Mortaio e pestello da farro

Il mortaio (la pilòcca).
Esistevano morati di diverse dimensioni, da quelli per uso domestico, di dimensioni piccole o medie, a quelli per uso pubblico (come nell’esemplare della nostra collezione museale) di ragguardevoli dimensioni. Il mortaio, monoxilo, era scavato nel legno. Il corpo interno del mortaio aveva sezione cilindrica e, nella parte inferiore, era concavo. È interessante notare come il nome dialettale del mortaio da farro, “la pilòcca”, deriva direttamente dal nome latino di questo utensile: “pila”.

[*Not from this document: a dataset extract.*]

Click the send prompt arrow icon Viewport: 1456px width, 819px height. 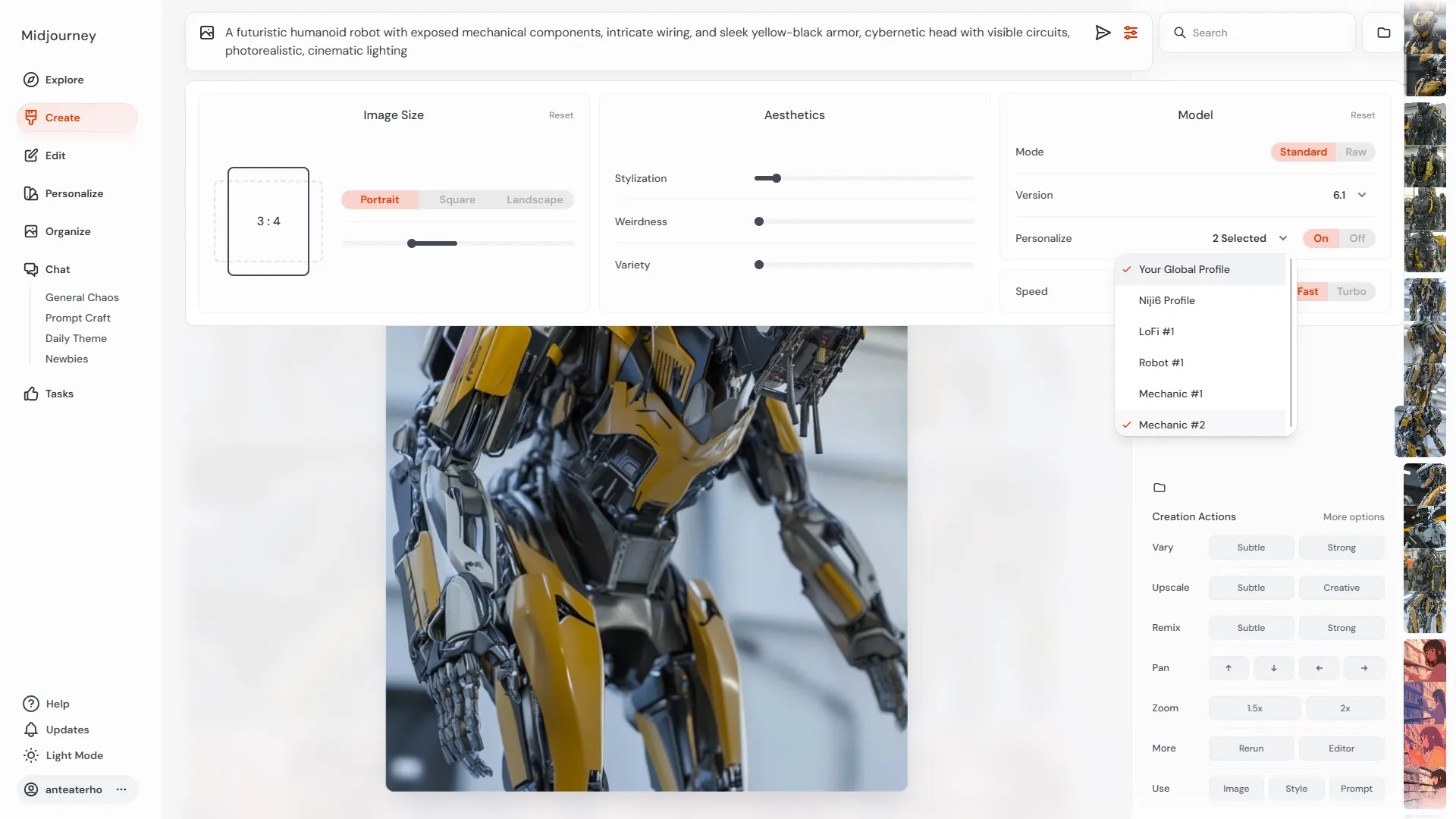click(x=1103, y=33)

Mortaio da farro – pilòcca (n. i. 81)

provenienza: San Giovenale
materiale: legno di olmo
descrizione: mortaio monoxilo, nella parte superiore è scavata una cavità cilindrica che, in basso, termina con una concavità semisferica
misure: h. cm. 89; parte superiore: diam. cm. 60,5 e cm. 65 (esterni) apertura: diam. cm. 38 e cm. 37, prof. cm. 30,5
stato di conservazione: ottimo
acquisizione: dono degli eredi della famiglia Cardilli. Appartenuto al forno della famiglia costruito nel 1898

anno: 2013

bibliografia: Scheuermeier 1996, II: 178


Pestelli (pistiji).
Nel territorio leonessano esistevano due tipi di pestelli da farro: uno, più piccolo, a forma allungata di clessidra e uno più grande a corpo cilindrico desinente in due masse battenti di forma cilindrica. In questo secondo tipo di pestello, a volte, nella parte mediana era ricavata una depressione per permettere alle mani di maneggiare il pestello.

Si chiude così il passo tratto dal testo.